Амит Миттал, в свою очередь, был мужчиной с кроткими манерами. Папа никогда не
критиковал меня, что я очень ценила. Он не был заинтересован во вмешательстве в
семейные дела и часто следовал маминому примеру в тех случаях, когда меня
избегали, а я ненавидела это.
Несмотря на разногласия в отношениях с родителями, мое детство было в целом
удовлетворительным, с хорошими и плохими воспоминаниями. Моя
привилегированная жизнь не знала настоящих трудностей до тех пор, пока не ушла из
жизни моя Dadi. Она была отличным поваром, и я научилась делать то же самое,
следуя за ней по кухне. Я питала слабость к Prada и Louis Vuitton, блестящим вещам и
всему розовому. У меня не было долгосрочных целей, и когда Аксель спросил о моем
пятилетнем плане, единственной мыслью, пришедшей мне в голову, была покупка
коллекционной модели пианино, которая привлекла мое внимание.

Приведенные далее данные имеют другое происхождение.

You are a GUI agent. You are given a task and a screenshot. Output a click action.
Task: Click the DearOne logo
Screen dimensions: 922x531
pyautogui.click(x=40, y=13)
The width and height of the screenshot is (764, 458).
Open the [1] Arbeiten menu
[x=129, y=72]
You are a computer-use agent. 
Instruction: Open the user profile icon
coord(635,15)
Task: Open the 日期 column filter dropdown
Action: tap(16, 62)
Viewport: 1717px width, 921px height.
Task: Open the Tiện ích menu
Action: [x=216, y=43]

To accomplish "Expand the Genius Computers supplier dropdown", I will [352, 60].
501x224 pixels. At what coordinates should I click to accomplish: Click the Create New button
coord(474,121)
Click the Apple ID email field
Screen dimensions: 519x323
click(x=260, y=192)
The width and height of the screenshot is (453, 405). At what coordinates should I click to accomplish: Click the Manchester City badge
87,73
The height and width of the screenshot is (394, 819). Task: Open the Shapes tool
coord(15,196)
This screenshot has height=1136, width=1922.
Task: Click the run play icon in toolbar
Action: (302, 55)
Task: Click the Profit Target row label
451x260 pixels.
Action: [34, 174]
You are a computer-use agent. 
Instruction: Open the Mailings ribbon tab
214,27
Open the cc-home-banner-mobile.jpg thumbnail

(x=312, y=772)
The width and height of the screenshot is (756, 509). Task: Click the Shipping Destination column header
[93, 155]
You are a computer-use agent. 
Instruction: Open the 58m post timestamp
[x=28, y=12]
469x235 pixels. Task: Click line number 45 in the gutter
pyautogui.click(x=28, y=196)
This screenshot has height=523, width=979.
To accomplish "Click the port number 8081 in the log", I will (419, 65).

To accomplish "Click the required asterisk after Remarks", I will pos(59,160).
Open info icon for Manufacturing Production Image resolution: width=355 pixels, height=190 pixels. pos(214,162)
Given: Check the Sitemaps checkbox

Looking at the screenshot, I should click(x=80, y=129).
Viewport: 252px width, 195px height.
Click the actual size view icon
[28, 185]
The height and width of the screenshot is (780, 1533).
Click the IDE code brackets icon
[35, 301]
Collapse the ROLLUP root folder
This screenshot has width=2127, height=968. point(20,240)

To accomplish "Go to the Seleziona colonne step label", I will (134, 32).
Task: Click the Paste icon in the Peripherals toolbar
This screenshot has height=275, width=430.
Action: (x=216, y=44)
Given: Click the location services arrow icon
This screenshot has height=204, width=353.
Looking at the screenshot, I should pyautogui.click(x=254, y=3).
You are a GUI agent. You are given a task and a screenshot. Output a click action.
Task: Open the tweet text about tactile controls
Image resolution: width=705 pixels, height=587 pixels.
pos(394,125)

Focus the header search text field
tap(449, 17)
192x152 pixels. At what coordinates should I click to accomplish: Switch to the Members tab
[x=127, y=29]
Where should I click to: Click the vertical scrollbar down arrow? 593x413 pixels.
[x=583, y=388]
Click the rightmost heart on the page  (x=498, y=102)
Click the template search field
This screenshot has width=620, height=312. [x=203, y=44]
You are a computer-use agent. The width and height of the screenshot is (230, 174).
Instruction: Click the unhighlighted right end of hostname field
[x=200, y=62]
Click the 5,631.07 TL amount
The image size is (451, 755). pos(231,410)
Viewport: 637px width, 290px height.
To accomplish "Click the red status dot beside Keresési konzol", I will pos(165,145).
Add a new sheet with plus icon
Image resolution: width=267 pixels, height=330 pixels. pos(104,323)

Аксель не отрывал взгляда, пока я изливала душу. Он слушал с таким напряжением, что у меня внутри все дрожало в разные моменты разговора. Что-то незнакомое
усилило страх в моей
и безраздельное внимание этого мужчины. Странная печаль охватила меня, я уже
оплакивала потерю. Полное внимание Акселя было непохоже ни на что, что я
испытывала раньше. Несмотря на полуголых официанток и полностью обнаженных
женщин на сцене, его взгляд ни разу не блуждал. Он был сконцентрирован, сосредоточен... почти на грани одержимости. Он хоть раз моргнул?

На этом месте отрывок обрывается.